▶ Saved data entries

-=-=-=-=-

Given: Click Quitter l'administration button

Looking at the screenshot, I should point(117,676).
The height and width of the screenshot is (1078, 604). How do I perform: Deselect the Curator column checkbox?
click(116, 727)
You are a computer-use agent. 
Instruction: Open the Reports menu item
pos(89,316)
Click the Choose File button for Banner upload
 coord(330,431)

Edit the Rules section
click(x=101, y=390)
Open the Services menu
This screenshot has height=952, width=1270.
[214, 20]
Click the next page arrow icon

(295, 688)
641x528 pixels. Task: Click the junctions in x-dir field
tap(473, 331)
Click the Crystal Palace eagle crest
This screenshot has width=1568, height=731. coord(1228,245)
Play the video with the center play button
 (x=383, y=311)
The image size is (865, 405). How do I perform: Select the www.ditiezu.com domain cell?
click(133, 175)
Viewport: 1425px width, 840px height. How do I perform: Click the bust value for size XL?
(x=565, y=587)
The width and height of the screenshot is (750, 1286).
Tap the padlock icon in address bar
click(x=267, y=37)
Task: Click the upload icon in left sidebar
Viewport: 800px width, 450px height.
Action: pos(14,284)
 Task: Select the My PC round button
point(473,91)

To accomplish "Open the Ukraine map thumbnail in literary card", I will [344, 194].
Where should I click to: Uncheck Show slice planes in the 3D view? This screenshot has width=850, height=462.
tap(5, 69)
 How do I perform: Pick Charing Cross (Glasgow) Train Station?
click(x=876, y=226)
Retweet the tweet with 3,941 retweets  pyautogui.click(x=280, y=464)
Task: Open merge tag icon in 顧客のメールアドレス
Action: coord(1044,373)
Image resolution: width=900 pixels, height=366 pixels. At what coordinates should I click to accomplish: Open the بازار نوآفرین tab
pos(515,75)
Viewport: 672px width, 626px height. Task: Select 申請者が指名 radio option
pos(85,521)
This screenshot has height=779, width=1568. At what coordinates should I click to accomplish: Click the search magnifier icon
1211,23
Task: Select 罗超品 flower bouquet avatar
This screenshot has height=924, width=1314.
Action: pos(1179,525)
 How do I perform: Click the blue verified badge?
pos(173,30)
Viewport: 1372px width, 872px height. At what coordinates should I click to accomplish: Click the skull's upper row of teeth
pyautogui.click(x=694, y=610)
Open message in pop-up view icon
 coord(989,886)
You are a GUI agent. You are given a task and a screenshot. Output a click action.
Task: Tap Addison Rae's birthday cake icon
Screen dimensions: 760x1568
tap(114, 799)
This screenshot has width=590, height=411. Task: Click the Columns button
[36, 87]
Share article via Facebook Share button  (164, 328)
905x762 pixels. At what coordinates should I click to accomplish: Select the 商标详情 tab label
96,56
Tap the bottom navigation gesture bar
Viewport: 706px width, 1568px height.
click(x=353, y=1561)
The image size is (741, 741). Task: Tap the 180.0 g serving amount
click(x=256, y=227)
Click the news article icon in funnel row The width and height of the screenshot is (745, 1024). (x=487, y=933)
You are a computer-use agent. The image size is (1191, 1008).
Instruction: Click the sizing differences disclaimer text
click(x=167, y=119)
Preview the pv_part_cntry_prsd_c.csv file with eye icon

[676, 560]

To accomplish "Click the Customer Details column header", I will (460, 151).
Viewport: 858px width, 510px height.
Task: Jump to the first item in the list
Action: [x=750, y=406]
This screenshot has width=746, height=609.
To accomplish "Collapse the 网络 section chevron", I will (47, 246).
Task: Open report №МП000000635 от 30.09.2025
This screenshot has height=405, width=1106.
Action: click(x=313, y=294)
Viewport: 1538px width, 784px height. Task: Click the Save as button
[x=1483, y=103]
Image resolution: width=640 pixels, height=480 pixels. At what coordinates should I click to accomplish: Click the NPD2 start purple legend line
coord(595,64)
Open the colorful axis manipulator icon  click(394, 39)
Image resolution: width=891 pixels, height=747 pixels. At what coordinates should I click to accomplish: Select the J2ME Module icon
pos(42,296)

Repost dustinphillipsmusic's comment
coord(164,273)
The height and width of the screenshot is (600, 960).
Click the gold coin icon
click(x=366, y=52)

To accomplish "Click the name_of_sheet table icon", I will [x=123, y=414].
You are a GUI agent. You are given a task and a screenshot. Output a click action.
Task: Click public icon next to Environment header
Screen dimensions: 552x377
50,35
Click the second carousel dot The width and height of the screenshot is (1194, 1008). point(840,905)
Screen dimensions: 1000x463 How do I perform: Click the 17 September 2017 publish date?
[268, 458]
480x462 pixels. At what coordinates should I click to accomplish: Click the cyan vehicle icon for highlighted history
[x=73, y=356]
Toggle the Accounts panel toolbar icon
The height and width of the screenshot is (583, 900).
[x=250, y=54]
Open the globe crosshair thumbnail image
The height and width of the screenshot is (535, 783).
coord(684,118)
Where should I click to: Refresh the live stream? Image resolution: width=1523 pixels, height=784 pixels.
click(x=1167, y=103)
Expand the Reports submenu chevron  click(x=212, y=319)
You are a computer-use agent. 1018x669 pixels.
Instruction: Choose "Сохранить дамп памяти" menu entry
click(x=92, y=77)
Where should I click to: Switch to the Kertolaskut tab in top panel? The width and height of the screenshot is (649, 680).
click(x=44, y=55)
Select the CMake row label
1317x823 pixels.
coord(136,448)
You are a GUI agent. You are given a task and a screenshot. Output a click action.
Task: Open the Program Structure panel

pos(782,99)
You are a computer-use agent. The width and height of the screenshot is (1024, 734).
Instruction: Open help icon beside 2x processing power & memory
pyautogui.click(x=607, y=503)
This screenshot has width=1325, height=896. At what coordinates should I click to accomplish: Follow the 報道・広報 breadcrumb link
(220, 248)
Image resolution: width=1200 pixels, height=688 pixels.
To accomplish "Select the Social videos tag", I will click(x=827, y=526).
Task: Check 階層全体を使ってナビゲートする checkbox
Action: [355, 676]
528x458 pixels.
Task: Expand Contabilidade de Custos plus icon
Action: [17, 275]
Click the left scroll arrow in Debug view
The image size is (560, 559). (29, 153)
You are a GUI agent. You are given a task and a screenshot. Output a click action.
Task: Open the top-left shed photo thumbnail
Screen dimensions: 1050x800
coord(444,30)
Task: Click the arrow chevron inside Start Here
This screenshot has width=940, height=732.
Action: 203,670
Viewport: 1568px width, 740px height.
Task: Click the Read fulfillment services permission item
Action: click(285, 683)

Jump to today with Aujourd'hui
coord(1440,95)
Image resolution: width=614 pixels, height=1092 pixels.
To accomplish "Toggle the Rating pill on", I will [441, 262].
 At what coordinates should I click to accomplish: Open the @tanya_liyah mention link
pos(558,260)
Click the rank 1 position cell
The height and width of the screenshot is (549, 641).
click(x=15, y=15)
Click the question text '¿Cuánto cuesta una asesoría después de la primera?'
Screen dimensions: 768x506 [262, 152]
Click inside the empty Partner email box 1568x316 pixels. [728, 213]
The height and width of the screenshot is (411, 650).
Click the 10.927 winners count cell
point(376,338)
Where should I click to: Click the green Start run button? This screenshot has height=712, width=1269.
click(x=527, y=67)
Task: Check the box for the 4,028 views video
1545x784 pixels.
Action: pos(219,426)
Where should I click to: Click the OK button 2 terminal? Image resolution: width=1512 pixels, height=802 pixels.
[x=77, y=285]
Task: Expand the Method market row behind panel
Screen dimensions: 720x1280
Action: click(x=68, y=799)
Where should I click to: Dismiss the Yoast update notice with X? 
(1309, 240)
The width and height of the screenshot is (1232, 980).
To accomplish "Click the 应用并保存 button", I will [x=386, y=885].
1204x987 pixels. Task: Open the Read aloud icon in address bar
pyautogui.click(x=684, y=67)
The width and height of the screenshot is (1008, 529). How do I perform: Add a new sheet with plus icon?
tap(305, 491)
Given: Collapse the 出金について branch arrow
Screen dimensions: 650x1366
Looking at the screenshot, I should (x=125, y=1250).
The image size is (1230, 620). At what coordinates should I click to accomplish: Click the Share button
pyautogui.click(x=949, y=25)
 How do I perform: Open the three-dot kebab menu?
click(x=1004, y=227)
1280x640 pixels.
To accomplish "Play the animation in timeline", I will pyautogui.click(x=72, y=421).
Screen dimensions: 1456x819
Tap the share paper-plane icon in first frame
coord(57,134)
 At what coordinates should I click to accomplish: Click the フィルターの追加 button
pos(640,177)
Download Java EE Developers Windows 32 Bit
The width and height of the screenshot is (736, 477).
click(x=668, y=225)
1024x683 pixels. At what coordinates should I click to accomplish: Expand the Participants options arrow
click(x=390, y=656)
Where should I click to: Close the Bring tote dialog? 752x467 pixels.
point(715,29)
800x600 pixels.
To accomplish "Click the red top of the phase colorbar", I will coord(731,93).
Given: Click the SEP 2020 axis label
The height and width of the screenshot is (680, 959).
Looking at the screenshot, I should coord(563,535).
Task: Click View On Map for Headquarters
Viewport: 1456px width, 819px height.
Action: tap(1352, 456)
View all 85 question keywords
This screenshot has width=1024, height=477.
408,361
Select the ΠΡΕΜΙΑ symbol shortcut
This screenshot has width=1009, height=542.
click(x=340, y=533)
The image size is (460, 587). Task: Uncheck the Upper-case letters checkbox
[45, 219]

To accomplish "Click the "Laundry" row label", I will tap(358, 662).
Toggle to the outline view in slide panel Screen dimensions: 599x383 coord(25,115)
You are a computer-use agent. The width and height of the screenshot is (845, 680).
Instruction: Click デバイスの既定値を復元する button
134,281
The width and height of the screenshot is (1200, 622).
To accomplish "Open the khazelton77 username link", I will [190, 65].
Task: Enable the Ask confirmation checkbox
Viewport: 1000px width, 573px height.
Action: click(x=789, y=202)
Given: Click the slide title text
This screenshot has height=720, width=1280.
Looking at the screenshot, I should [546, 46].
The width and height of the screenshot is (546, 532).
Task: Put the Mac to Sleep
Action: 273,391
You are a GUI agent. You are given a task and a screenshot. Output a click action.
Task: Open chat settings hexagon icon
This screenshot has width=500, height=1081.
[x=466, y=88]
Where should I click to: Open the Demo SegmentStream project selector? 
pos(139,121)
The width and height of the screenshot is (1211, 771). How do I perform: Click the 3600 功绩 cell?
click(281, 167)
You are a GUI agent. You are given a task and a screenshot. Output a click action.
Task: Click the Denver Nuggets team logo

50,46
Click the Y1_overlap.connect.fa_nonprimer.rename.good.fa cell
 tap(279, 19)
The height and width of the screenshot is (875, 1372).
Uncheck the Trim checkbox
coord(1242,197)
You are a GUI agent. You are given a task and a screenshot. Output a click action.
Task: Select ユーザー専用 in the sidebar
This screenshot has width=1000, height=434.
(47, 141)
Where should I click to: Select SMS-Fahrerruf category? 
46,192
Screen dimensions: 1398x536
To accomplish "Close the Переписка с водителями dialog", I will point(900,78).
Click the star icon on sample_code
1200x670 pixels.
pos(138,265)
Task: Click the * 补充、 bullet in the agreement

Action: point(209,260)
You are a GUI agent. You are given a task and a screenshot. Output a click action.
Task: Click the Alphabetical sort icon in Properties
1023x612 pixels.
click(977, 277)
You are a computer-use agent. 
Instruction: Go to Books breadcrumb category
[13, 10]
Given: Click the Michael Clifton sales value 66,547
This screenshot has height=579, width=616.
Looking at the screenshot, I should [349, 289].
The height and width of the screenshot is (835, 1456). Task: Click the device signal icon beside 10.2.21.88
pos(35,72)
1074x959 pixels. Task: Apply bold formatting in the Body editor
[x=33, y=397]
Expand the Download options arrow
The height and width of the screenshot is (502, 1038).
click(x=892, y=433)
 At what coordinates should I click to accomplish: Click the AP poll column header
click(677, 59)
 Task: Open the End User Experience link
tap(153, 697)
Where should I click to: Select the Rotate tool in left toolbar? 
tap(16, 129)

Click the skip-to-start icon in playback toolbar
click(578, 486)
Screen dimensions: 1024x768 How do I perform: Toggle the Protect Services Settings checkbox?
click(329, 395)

-=-=-=-=-

▶ Work to be completed
Scan the data for the string "computer" and copy each line in which it occurs.

▶ Output
You are a computer-use agent. 
You are a computer-use agent. The image size is (1191, 1008).
You are a computer-use agent. 1018x669 pixels.
You are a computer-use agent. The width and height of the screenshot is (1024, 734).
You are a computer-use agent. The width and height of the screenshot is (845, 680).
You are a computer-use agent. 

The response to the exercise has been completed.